Tutto in uno: Apple riprogetta i suoi Mac e iPad e rilascia il nuovo aggiornamento di sistema operativo iOS 12.1. La prima novità è il MacBook Air che subisce un deciso restyling a distanza di otto anni dalla precedente generazione. La nuova release è il 10% più sottile e leggero pur mantenendo le stesse dimensioni dello schermo da 13,3 pollici. Le novità vanno cercate nel retina display e nello sblocco con l’impronta. Basta appoggiare il dito sul sensore Touch ID e il Mac si sblocca. L’impronta digitale fa accedere a elementi protetti come documenti, note e impostazioni di sistema, senza inserire la password. La stessa operazione può essere eseguita anche nel caso di acquisti online.
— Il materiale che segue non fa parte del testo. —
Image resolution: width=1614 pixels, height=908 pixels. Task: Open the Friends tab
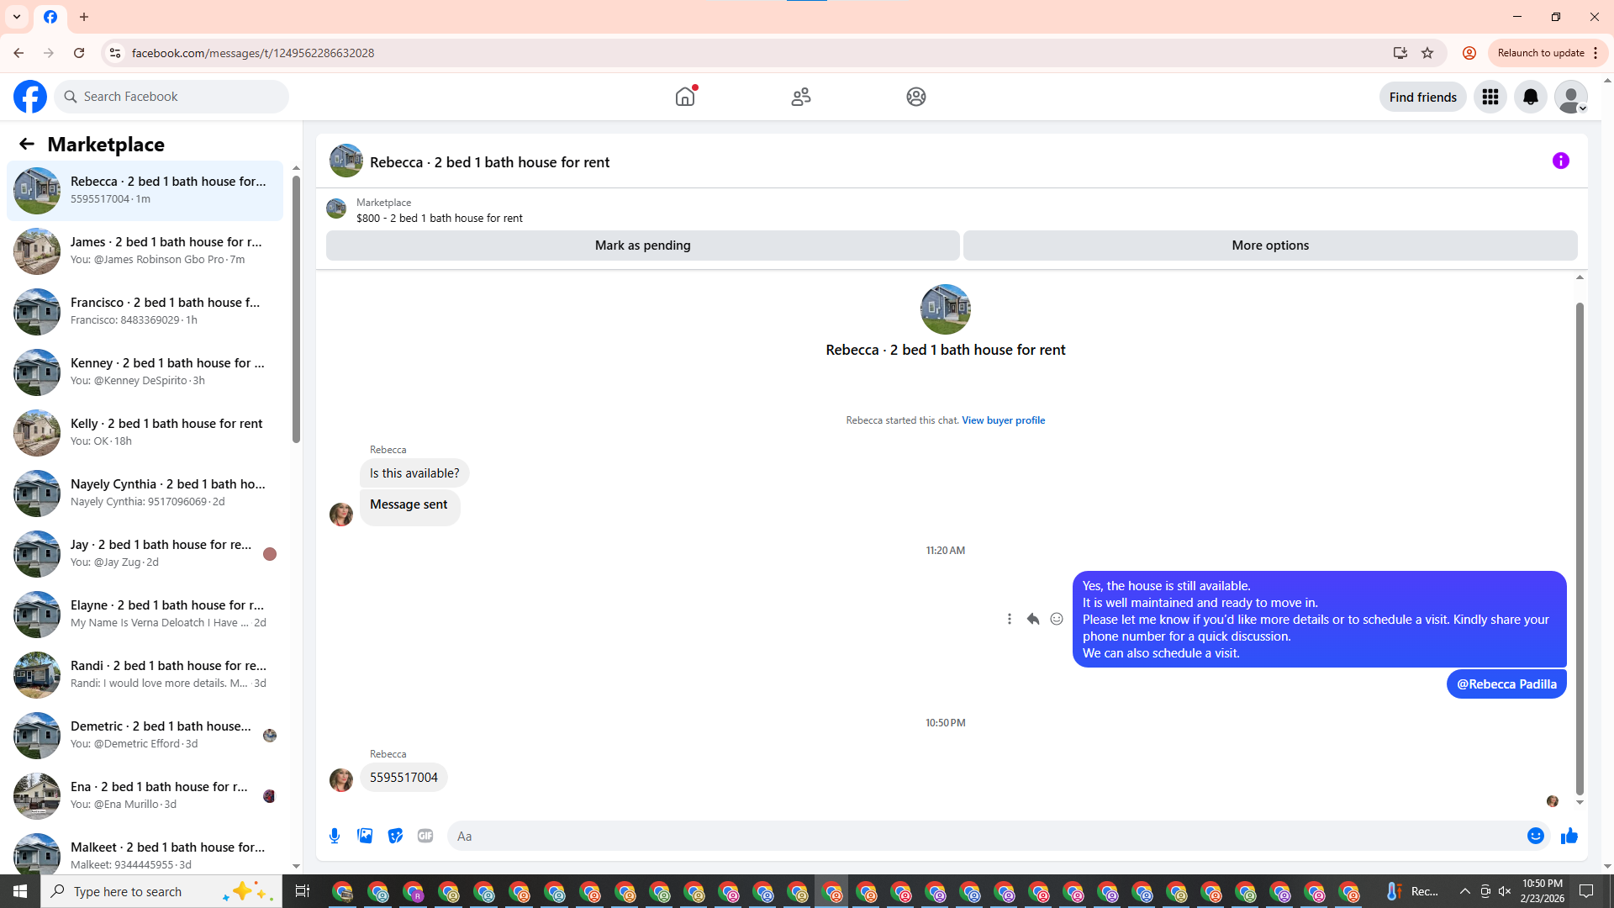click(x=800, y=97)
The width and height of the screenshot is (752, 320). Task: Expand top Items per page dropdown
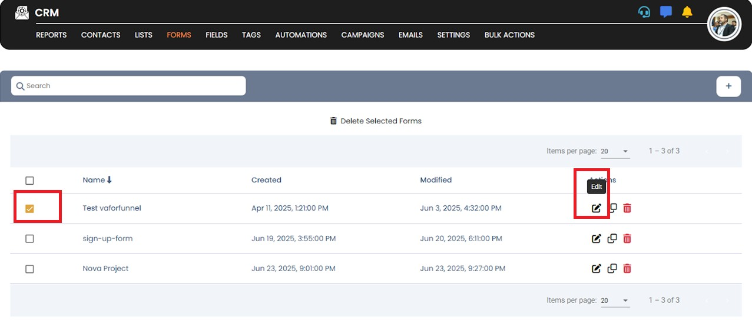tap(615, 152)
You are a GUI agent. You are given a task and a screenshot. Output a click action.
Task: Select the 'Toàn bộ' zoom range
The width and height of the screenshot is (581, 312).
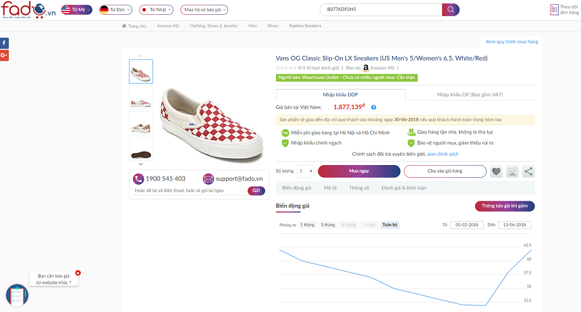pos(390,224)
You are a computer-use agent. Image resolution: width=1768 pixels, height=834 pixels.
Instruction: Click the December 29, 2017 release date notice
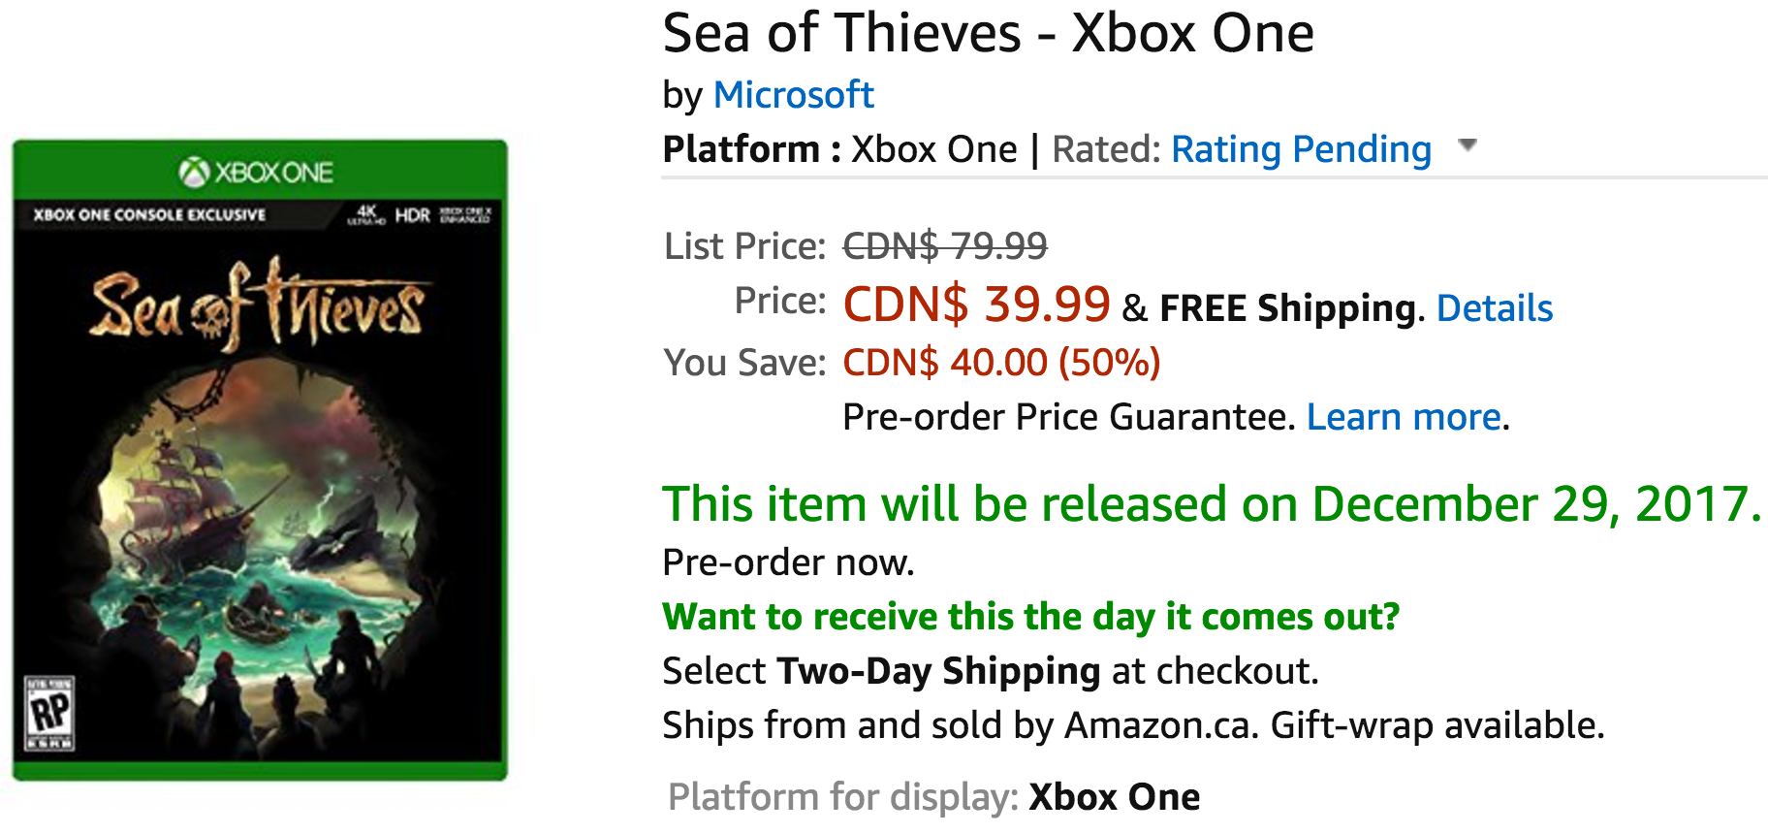1212,504
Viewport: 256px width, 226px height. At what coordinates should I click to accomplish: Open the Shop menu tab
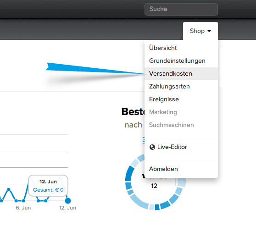click(x=200, y=31)
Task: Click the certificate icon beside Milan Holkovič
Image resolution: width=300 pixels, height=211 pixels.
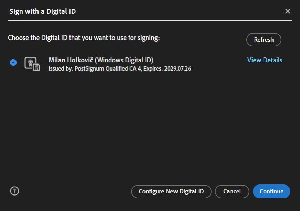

Anche il Mac Mini è oggetto di aggiornamento e adesso è cinque volte più veloce e come l’Air al 100% in alluminio riciclato. Si tratta di un cervello in grado di gestire sistemi di ogni tipo, dal più piccolo impianto domotico alla più grande render farm. Con i processori Intel quad-core e 6-core di ottava generazione e la grafica Intel UHD Graphics 630, ha più potenza di elaborazione per flussi di lavoro di livello industriale. Il nuovo Mac mini ha una memoria SO-DIMM DDR4 a 266 6MHz ad alte prestazioni, strategica nel caso di rendering, lavori con file pesanti o utilizzo di più macchine virtuali in contemporanea. La possibilità di configurarlo con più memoria (fino a 64 GB) permette di gestire flussi di lavoro più impegnativi. Quattro le novità principali:

  • nuovi processori di ottava generazione 6-core e quad-core
  • memoria più veloce: fino a 64 GB di DDR4 a 2666 MHz
  • Thunderbolt 3 (Usb-C), HDMI 2.0, e 10 GB Ethernet opzionale
  • archiviazione flash con unità SSD fino a 2 TB

Ecco quindi il nuovo iPad Pro con prestazioni da notebook. Pensato per i più creativi, nelle forme si richiama agli iPhone X tutto schermo con bordi sottilissimi, Face ID per sbloccare il tablet, fare login nelle app e pagare gli acquisti, scomparsa del tasto home e porta Usb-C da cui ricaricare lo smartphone o collegare accessori esterni come un monitor o una fotocamera. Il nuovo display Liquid Retina si spinge fino ai bordi del dispositivo e cn i suoi colori ultrarealistici e la tecnologia ProMotion promette la migliore esperienza di visione. A spingerlo ci pensa il chip A12X Bionic con il Neural Engine in grado di eseguire 5.000 miliardi di operazioni al secondo ed è alla base di un evoluto sistema di apprendimento automatico.

La Apple Pencil è stata completamente ridisegnata: basta un doppio tap per cambiare pennello o passare alla gomma. Non sfugge come la multinazionale di Cupertino abbia alzato il prezzo dei suoi Mac – il Mini costa 919 euro, il 60% in più mentre l’impegno di spesa portare a casa l’iPad Pro, disponibile dal 7 novembre, sale da 899 a 1289 euro – e punta alla massimizzazione dei profitti.